Before I read the comments, I was about to say that I thought Ben had addressed the filioque - by coming out in favour of it! (Not in so many words, but still). I was therefore going to ask you, Ben, about the absence of any discussion of the role of the Spirit in the life and ministry (and death - Heb 9.14) of Jesus; and of the Spirit's role in creation. I enjoyed all you had to say about the Spirit of resurrection, but what of the Spirit of life? (A reference to the absence of Moltmann from the reading list too).

Petter Ö said...

Kim, I can't agree with you, if that's what you say, that the "Father" per se is the "source", "basis" and "unity" of God. That leads at least my thought to a "first principle". Rather, the source and basis of God is the unity of God through the Holy Spirit, i.e. the spirit of the Father and the Son. There is no other source of God than the choice of God to be this God. I agree though that when the filioque is somehow used to mark the distance between traditions, we should rather ask ourselves if the spirit "proceeds" at all.

I think this post expresses the spirit of the filioque, that the holy spirit really is the spirit of the father and the son, without overestimating the term as such.

Two examples:

"As the Son of God ascends in his resurrection, so the Spirit of God descends to us from the Father and the Son."

"Always and everywhere, the Spirit awakens us to the nearness of Jesus as the reality of our lives and our future. In this way, the Spirit demonstrates that he is in truth the Holy Spirit, the Spirit of Jesus, and therefore the Spirit of God."

Thank you for the post, Ben, and all you who share your thoughts and comments on this subject.

Anonymous said...

Hi Petter.

Thanks for your comment. I would rather say, with the Eastern Fathers - and The Forgotten Trinity - that the Father is the fons et origo rather than a "first principle", which, I agree, is a concept that must be avoided, not least because of its impersonality.

The essential point, I think, is that "the being of God must be conceived not to be something underlying the threeness of the persons" - this is the modalistic danger, and the danger of "substance" language, of Western trinitarianism - "but that which the three persons are in relatedness to each other" (the BCC document). The unity of God is "being as communion" (Zizioulos).

Petter Ö said...

Thanks Kim, I see your point clearer, and even though I don't have your knowledge of the theological traditions, I feel that we basically agree on this.

Reading John 4:1-42, with the prologue in the back of my head, I find it fitting to say that the Son (and the Father) is the lifegiving fons et origo of the world in the true communion of God.

Anonymous said...

Any good suggestions on a way to find a copy of The Forgotten Trinity? A quick scan reveals no good leads. It's here at my library, but it sounds like a piece of work I'll want to have on hand.

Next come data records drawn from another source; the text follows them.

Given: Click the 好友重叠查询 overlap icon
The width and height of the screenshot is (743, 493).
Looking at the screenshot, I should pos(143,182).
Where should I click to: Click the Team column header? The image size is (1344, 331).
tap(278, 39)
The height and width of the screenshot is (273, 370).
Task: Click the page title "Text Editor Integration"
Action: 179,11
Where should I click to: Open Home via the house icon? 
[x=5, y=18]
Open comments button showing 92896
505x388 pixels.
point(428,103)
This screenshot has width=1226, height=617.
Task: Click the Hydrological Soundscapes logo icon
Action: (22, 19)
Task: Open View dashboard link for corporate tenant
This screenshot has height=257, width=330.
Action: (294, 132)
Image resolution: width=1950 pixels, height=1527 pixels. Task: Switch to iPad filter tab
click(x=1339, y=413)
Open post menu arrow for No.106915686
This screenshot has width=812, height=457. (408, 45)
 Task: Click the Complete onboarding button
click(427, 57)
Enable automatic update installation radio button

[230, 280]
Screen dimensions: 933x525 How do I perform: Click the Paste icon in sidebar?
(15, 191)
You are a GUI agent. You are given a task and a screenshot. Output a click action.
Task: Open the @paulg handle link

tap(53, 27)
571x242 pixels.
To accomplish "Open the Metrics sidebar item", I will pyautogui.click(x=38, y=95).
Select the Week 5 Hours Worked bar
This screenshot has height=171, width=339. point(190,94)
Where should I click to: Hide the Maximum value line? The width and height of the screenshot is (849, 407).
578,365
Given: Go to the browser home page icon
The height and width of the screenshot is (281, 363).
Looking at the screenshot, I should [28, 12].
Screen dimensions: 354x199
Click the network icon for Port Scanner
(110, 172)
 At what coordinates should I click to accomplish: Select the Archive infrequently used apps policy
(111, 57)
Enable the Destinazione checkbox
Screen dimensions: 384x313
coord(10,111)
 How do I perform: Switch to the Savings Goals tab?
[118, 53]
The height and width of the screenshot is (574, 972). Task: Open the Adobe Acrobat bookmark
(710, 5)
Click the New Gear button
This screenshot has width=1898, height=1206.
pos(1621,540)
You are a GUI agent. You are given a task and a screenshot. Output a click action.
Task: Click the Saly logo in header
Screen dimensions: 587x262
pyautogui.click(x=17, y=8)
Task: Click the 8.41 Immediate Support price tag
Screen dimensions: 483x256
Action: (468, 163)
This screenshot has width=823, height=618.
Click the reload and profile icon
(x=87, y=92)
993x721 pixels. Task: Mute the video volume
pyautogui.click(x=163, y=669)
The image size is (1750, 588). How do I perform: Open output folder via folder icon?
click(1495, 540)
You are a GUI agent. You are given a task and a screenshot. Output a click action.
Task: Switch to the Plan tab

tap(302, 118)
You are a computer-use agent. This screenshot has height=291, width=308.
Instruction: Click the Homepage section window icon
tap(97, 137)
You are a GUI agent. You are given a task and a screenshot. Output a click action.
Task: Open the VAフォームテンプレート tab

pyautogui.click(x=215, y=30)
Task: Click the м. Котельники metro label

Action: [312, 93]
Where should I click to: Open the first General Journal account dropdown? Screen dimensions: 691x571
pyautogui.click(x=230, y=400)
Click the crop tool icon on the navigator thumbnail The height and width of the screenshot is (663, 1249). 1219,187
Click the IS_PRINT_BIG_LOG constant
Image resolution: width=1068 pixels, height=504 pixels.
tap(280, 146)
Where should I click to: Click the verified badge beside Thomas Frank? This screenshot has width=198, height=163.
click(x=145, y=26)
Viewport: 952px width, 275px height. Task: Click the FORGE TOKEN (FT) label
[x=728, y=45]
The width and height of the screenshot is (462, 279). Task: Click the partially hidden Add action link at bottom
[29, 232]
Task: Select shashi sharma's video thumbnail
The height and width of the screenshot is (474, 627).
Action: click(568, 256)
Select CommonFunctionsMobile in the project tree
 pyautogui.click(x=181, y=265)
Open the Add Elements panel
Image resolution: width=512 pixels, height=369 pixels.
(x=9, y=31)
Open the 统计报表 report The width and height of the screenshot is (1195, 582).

Thanks, Ben, for all your work on these enlightening little chapters.

Anonymous said...

Jaroslav Pelikan on the filioque: "If there is a special circle of the inferno described by Dante reserved for historians of theology, the principal homework assigned to that subdivision of hell for at least the first several eons of eternity may well be the thorough study of all the treatises ... devoted to the inquiry: Does the Holy Spirit proceed from the Father only, as Eastern Christendom contends, or from both the Father and the Son (ex Patre Filioque), as the Latin Church teaches?"

Ben Myers said...

I’ve really enjoyed all these comments about the problem of the filioque -- sorry I haven’t had time to add much to the discussion. I think it’s an important question which raises many central aspects of trinitarian theology, but I think Kim is certainly right to say that the filioque should be removed from (i.e. should never have been added to) the creed.

In any case, I’m very resistant to any formulations of the Trinity which emphasise notions of hierarchy, subordination or "origin". I think Pannenberg highlights one of the main problems of the whole discussion, when he speaks of "a defect which plagues the trinitarian theological language of both East and West, namely, that of seeing the relations among Father, Son, and Spirit exclusively as relations of origin. With this view one cannot do justice to the reciprocity in the relations" (Systematic Theology, 1:319).